Andrés Manuel López Obrador le lleva seis años de ventaja a cualquiera que se vea hoy a sí mismo como candidato a convertirse en un real adversario político del próximo presidente de la República.
Más allá de sus orígenes, el AMLO del 2017-2018 nació en noviembre de 2012, cuando junto con sus colaboradores del Movimiento Regeneración Nacional se lanzó a la aventura de transformar una agrupación política –Morena– en partido.
Con dos derrotas presidenciales a cuestas, peleado con quienes se adueñaron del PRD a nivel nacional y con poco en común con los gobernadores perredistas electos ese año (Tabasco, Morelos y Ciudad de México), Andrés Manuel trazó entonces una línea de acción política que le dotó de una estructura partidista en la que no tiene, ni tuvo nunca, contrapeso, resistencia o siquiera disidencia.
¿Quién vio venir en aquel momento a López Obrador de vuelta? A decir por el trato desdeñoso que reiteradamente le aplicaron Arturo Núñez, Graco Ramírez y Miguel Ángel Mancera –idéntico al que le dispensarían importantes tribus perredistas como la de los Chuchos o la de Héctor Bautista–, nadie en el PRD creyó que al dejar ese partido, en septiembre de 2012, AMLO lograría en el futuro algo más que ser el líder de una fuerza testimonial.
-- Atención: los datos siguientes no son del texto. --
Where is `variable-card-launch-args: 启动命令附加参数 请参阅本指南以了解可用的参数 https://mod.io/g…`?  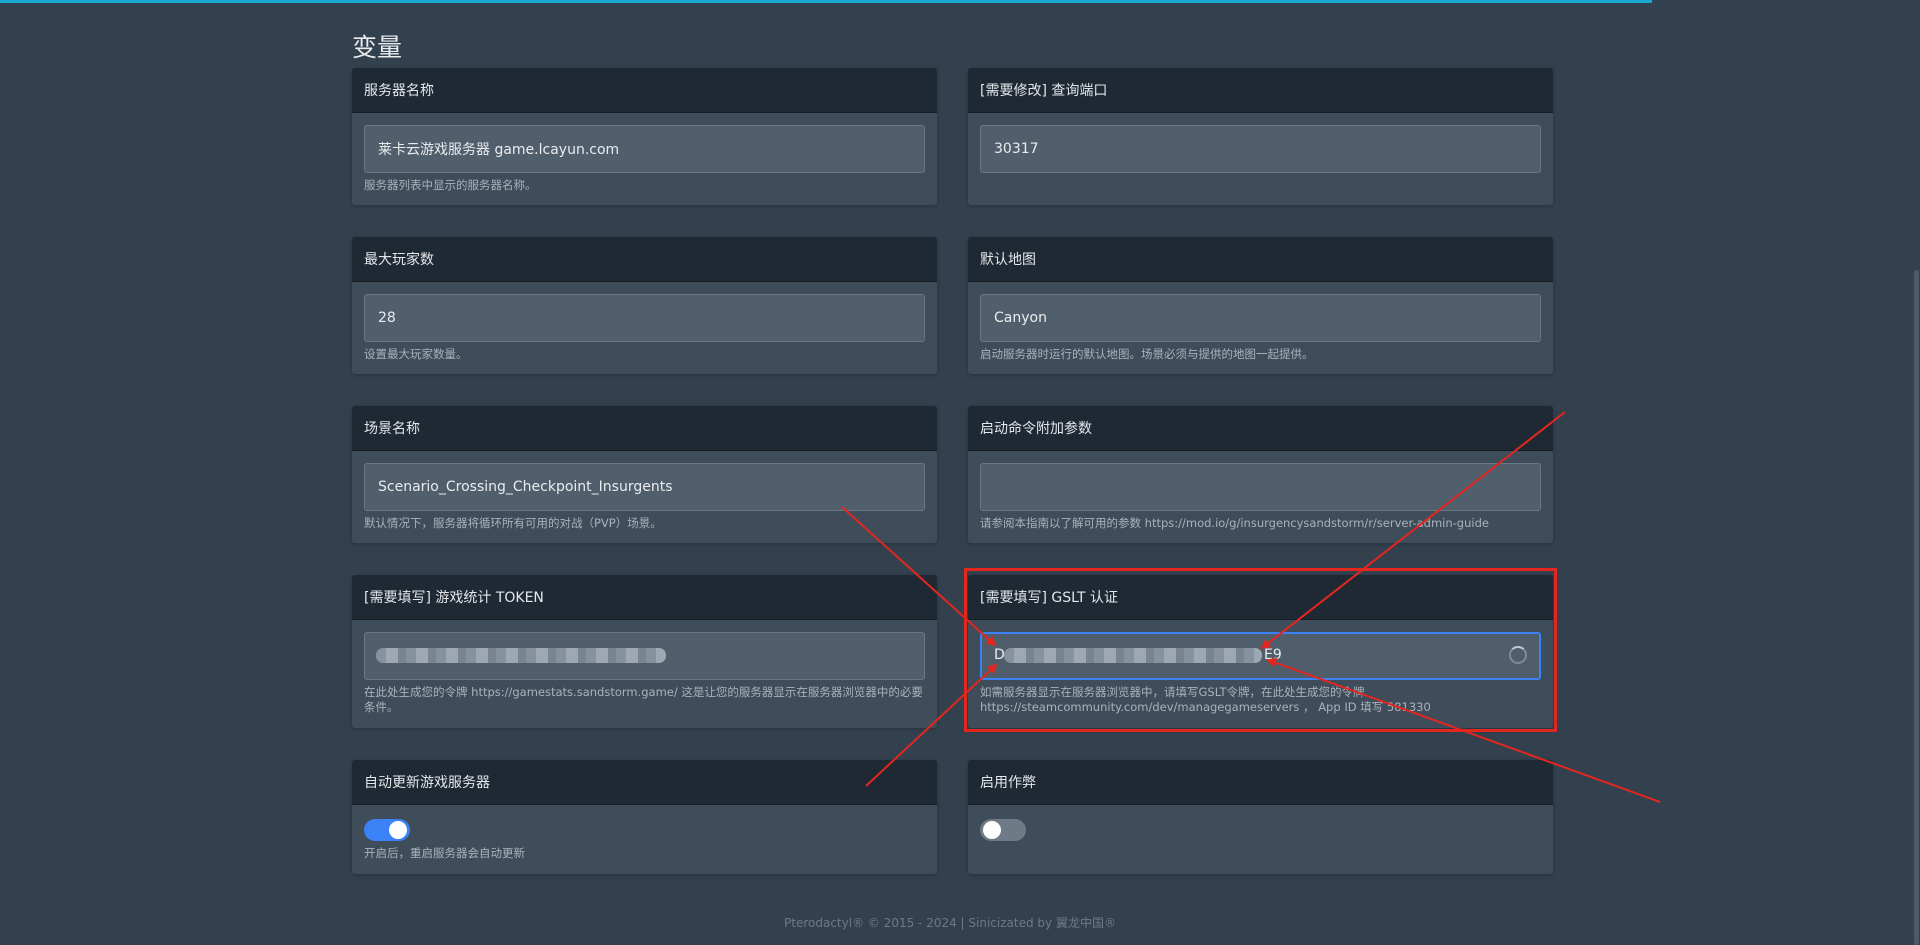 variable-card-launch-args: 启动命令附加参数 请参阅本指南以了解可用的参数 https://mod.io/g… is located at coordinates (1260, 474).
Pero antes de que algunos terminen de convencerse de que López Obrador ganó "porque ya le tocaba", "porque tenía el discurso correcto luego de un sexenio de corrupción" o porque supo capitalizar el enojo ciudadano que se expresaba minuto a minuto en "las benditas redes sociales"; antes de que supongamos erróneamente que a AMLO se le alinearon las estrellas –internacionales: "en todos lados están ganando los populistas", o locales: los candidatos del PAN y del PRI no pudieron ser más bisoños–, antes de todo ello, y sobre todo si alguien en México quiere comenzar a definir un camino alternativo al morenismo, entonces conviene tener muy en mente que desde muchos meses previos al 1 de julio Andrés Manuel fue capaz de montar una estructura que desde abajo, a nivel seccional, con asambleas en todos los 300 distritos del país, con trámites electorales saldados minuciosamente, con gente –no solo él, sino decenas– recorriendo todo el territorio, fue que pudo no sólo obtener el registro en 2014, sino ganar espacios en San Lázaro y en congresos estatales a partir de 2015. Y que, por si fuera poco, esa estructura fue afinada en 2017 luego de derrotas tan dolorosas como la sufrida en la elección estatal de ese año en el Estado de México.
El resto es historia pero una historia muy mal contada entre nosotros. Una historia que no le quiere reconocer a los morenos que lograron las mayorías en el Congreso de la Unión y buena parte de los legislativos estatales no por la fuerza de la tercera candidatura presidencial de Andrés Manuel, sino porque en esa coyuntura –en la creada por el desprestigio de panistas y priista–, López Obrador no sólo tuvo la fortuna de venir por la revancha sino que lo hizo aupado en una maquinaria perfectamente aceitada.
Lo que nos lleva a la cuestión del futuro. Que cada quien saque las cuentas de si con los actuales partidos –PRI y PAN, y eventualmente Movimiento Ciudadano, porque los demás son virutas políticas– se puede aspirar a construir nuevos equilibrios políticos o si toca emular a López Obrador y comenzar de cero en la erección de nuevos movimientos y eventualmente nuevos partidos.
Ese es el reto que supone la presidencia de López Obrador. Es menester revisar lo que se tiene en cuanto a organizaciones sociales, y desechar aquellas que, así sean históricas, resulten hoy irrelevantes. Llevará años, quizá no seis, pero años, construir nuevos partidos, sin embargo, tomará aún más si no se comienza pronto, si no se entiende que con los actuales partidos sólo gana Andrés.